[PROBLEM] Stop after the line containing "Task: Click the Mensun Bound quote paragraph": print each line exactly from the first line of the listing up to that point.
▬▬▬▬▬▬
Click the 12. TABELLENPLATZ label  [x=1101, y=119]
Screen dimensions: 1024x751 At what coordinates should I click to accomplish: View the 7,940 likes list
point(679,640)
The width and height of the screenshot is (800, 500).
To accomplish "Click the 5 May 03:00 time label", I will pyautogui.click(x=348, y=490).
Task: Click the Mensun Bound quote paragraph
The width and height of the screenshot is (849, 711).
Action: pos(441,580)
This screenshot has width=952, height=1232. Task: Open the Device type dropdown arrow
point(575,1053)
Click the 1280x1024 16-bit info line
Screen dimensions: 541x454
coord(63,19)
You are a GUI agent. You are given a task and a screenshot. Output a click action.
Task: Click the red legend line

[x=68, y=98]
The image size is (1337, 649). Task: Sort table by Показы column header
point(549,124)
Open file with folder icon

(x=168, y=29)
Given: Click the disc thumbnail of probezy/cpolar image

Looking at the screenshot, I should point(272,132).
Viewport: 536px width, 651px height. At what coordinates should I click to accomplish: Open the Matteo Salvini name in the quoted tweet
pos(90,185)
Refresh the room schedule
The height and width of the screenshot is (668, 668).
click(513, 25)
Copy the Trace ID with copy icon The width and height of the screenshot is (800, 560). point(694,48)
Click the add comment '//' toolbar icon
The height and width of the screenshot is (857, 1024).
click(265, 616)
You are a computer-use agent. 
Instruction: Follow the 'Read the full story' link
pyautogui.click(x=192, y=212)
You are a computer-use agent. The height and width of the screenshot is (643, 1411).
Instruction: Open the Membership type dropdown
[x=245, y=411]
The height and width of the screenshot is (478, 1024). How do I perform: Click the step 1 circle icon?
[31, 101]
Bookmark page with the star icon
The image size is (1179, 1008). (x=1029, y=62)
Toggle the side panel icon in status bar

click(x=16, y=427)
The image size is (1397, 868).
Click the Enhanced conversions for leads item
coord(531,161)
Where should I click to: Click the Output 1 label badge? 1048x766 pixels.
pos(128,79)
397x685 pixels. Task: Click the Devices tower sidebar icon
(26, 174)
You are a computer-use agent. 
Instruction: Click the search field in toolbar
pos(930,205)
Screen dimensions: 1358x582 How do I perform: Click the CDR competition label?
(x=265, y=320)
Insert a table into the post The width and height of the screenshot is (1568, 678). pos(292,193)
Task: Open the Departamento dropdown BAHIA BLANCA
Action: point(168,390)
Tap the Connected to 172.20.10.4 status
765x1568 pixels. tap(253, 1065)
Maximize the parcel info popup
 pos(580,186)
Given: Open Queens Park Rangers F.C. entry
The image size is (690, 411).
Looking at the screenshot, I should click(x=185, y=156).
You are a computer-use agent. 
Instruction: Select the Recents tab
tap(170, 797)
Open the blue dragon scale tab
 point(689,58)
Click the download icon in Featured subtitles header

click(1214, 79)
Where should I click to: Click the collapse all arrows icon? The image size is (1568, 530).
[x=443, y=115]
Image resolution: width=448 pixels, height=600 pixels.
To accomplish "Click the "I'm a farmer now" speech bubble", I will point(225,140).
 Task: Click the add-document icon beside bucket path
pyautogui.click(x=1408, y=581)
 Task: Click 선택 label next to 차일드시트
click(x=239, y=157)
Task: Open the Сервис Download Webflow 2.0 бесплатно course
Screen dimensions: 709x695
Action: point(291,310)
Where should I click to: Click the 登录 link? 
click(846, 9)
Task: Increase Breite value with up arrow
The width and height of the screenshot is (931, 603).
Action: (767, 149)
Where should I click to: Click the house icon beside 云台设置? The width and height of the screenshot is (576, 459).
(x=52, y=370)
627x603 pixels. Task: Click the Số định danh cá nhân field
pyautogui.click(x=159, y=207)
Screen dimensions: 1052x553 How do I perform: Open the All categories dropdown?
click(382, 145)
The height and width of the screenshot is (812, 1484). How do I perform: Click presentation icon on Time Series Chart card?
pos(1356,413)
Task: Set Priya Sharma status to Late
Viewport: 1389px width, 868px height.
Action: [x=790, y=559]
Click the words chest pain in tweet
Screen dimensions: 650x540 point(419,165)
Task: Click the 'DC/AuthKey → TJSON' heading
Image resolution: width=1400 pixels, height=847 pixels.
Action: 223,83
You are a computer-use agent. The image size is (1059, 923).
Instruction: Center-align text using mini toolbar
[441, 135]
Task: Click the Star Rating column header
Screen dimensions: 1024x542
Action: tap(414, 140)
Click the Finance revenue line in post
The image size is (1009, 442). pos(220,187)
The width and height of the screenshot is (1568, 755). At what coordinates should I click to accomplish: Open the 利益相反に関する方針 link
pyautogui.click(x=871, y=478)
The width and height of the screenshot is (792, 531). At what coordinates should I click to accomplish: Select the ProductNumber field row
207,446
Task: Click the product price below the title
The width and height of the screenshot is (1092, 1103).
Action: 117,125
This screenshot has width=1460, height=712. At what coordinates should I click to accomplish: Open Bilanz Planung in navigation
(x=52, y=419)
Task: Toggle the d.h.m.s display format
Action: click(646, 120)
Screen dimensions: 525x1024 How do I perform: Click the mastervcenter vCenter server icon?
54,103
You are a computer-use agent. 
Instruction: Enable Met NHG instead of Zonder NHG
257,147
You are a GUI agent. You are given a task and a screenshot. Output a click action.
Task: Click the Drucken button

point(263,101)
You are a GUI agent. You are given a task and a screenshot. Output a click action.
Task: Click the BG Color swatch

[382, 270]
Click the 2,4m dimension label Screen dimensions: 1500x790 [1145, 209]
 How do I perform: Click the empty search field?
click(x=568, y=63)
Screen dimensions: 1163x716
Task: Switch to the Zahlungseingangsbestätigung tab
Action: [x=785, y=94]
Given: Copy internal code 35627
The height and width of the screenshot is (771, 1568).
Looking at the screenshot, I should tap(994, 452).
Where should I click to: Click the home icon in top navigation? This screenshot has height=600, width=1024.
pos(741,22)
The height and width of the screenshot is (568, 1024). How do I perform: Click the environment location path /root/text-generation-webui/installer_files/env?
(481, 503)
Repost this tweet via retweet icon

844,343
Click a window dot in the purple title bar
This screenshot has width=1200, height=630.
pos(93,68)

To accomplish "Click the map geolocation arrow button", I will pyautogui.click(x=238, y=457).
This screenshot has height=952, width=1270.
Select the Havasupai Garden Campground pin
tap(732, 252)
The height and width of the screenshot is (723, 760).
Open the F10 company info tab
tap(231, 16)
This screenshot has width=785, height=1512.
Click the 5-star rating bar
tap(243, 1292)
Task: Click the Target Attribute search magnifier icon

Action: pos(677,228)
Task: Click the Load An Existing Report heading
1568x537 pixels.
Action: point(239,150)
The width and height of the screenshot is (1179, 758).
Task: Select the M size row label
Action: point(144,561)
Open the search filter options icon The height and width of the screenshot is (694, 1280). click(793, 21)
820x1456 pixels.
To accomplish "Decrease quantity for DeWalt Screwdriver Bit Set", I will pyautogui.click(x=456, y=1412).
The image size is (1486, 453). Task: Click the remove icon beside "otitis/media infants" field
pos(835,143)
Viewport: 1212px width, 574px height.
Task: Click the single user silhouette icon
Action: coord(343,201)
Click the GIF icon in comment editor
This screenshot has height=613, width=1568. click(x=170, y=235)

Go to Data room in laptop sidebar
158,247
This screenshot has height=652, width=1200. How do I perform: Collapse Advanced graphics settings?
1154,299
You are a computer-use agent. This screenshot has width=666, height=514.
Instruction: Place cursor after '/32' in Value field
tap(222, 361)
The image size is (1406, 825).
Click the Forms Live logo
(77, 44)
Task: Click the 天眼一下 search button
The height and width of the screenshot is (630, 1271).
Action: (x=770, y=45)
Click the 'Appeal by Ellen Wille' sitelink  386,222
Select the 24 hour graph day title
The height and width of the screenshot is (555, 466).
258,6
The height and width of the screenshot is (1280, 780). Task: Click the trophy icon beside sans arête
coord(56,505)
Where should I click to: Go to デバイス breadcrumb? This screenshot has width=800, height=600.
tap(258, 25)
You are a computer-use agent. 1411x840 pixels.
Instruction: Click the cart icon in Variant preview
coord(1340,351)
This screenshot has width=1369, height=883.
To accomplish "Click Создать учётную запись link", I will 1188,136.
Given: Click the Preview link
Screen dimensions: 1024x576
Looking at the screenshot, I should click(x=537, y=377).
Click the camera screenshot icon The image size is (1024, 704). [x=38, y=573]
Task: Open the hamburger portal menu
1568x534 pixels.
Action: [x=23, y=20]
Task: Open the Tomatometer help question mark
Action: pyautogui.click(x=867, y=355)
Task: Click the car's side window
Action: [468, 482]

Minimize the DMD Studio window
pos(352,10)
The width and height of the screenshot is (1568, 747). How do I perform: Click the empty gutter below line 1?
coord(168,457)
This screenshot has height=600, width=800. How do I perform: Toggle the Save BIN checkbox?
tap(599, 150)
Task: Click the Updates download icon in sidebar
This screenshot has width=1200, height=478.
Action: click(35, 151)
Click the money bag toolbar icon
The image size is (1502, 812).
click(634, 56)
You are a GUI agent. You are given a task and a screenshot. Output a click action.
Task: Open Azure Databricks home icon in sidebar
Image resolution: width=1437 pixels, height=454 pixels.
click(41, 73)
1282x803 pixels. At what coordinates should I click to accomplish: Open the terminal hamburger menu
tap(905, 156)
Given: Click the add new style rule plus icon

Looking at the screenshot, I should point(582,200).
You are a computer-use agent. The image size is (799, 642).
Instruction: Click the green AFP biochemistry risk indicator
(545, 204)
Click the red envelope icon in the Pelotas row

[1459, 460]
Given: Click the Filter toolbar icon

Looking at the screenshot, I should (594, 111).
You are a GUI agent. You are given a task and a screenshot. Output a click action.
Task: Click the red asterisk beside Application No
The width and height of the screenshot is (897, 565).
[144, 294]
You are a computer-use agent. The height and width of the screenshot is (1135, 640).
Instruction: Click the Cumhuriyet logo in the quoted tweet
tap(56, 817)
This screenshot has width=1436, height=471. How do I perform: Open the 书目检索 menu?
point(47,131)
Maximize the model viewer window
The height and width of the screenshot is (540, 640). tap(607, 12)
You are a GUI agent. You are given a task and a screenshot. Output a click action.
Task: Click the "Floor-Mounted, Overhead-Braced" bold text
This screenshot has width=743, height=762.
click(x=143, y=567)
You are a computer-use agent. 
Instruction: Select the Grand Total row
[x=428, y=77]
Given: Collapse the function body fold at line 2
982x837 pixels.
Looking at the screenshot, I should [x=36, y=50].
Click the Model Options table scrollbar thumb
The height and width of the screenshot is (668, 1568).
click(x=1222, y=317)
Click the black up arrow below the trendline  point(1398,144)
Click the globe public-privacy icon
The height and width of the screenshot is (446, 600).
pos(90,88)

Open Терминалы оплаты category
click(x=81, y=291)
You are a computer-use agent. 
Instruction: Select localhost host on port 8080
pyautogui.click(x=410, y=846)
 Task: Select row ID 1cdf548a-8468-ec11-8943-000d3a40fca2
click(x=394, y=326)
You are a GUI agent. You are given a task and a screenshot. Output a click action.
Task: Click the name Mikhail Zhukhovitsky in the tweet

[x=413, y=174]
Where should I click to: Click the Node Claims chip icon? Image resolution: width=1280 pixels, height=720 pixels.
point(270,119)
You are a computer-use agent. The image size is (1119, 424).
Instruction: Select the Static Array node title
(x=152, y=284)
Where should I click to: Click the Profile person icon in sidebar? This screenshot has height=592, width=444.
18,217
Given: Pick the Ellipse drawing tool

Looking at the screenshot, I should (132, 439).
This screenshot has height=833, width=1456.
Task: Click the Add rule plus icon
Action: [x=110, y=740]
▬▬▬▬▬▬
[WRITTEN REPLY]
Click the 12. TABELLENPLATZ label  [x=1101, y=119]
Screen dimensions: 1024x751 At what coordinates should I click to accomplish: View the 7,940 likes list
point(679,640)
The width and height of the screenshot is (800, 500).
To accomplish "Click the 5 May 03:00 time label", I will pyautogui.click(x=348, y=490).
Task: Click the Mensun Bound quote paragraph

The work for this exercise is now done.